• TASKS TO CARRY OUT:
1. What share of people with diverticular disease remain relatively asymptomatic, according to the diverticular disease notes?
2. Pick up the diverticular disease notes where they stop and continue them.

• EXTRACTED TEXT:

[Start of section]

• Implies inflammation +/- infection and is distinct from diverticulosis
  • Rough incidence of diverticular disease is 50% at age 50yrs
  • Although very common - the vast majory 80-90% remain relatively asymptomatic
  • Commoner in countries with westernised diets
  • Classically presents with LIF pain +/- PR bleeding +/- Pyrexia
  • DDx is cancer of the colon – remember!
  • On examination you must be thorough - obviously particularly the abdomen - are there any masses? DO NOT FORGET TO DO A PR

Clinical Features

  • See perforated abdominal viscus
  • LIF pain common, but site depends on where the disease is presenting in the colon (rare on right)
  • Pain may be crampy +/- change in bowel habit
  • Nausea and vomiting, constipation, diarrhea, flatulence, and bloating etc etc.....
  • If perforation has occurred - seee perforated abdominal viscus
  • Commonly tenderness in the area of the affected area (often LIF)

[End of section]

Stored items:
[Start of section]

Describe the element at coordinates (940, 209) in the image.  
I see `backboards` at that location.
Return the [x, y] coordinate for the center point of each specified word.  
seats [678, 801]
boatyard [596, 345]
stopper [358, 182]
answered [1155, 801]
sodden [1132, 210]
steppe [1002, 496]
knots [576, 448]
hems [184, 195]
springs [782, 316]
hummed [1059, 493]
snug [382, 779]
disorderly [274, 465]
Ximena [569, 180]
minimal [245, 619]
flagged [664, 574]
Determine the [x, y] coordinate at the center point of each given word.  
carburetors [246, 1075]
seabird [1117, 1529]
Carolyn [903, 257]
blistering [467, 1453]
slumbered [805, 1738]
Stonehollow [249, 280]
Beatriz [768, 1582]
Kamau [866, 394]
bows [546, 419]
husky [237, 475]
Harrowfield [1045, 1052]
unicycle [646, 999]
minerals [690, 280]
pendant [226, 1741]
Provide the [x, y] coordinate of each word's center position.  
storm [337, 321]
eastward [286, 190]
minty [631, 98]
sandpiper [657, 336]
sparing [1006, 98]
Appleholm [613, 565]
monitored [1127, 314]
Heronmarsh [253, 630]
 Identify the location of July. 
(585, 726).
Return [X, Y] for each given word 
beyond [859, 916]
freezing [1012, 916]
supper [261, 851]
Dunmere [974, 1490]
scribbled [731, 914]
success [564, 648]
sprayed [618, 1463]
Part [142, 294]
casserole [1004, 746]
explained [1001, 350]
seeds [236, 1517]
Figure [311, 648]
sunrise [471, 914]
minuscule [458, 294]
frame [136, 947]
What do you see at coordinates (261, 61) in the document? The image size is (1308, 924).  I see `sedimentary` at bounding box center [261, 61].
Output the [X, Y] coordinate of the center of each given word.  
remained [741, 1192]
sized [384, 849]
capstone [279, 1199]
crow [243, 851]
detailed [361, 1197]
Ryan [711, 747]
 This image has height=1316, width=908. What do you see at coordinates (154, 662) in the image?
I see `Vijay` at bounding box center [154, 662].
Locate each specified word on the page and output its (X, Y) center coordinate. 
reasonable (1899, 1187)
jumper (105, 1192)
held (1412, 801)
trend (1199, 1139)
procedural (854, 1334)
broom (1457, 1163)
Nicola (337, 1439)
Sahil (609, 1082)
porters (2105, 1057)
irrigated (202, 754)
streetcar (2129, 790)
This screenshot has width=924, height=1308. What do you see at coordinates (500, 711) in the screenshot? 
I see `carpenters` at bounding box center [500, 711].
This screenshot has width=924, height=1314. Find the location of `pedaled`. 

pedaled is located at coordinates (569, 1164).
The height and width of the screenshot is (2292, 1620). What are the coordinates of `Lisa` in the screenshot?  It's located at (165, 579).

[End of section]

• RESULTS OF THE TASKS:
1. 80–90%

2.
  • In complicated with abscess formation, a tender palpable mass
  • If a fistula forms, the Sx & Si depend on the site of fistula.


Several staging schemes available - the most useful is clinical staging by Hinchey's classification (as it can help dictate surgical intervention):

  • Stage I - Small or confined pericolic or mesenteric abscess
  • Stage II - Large abscess, often confined to the pelvis
  • Stage III - Perforated diverticulitis causing generalized purulent peritonitis
  • Stage IV - Rupture of diverticula into the peritoneal cavity with fecal contamination causing generalized fecal peritonitis

Initial Management

  1. Check the WCC, HB & Amylase, other blood tests are only needed if medically indicated
  2. Dipstick the urine and send some for culture
  3. Place the patient on free fluids, no solid food, but enteral supplements can be used
  4. Start IV Cefuroxime 750mg TDS + IV Metronidazole 500mg TDS
  5. Get a plain AXR
  6. Consider an early CT

Continuing Management

  1. Patient can start ‘low residue’ diet as pain starts to settle and then goes onto ‘high residue’  (i.e. high fibre) when completely settled
  2. Consider USS pelvis in women
  3. Patients not settling after 48hrs need a CT abdo & Pelvis
  4. Bowel needs to be imaged preferably by colonoscopy once the pain has settled.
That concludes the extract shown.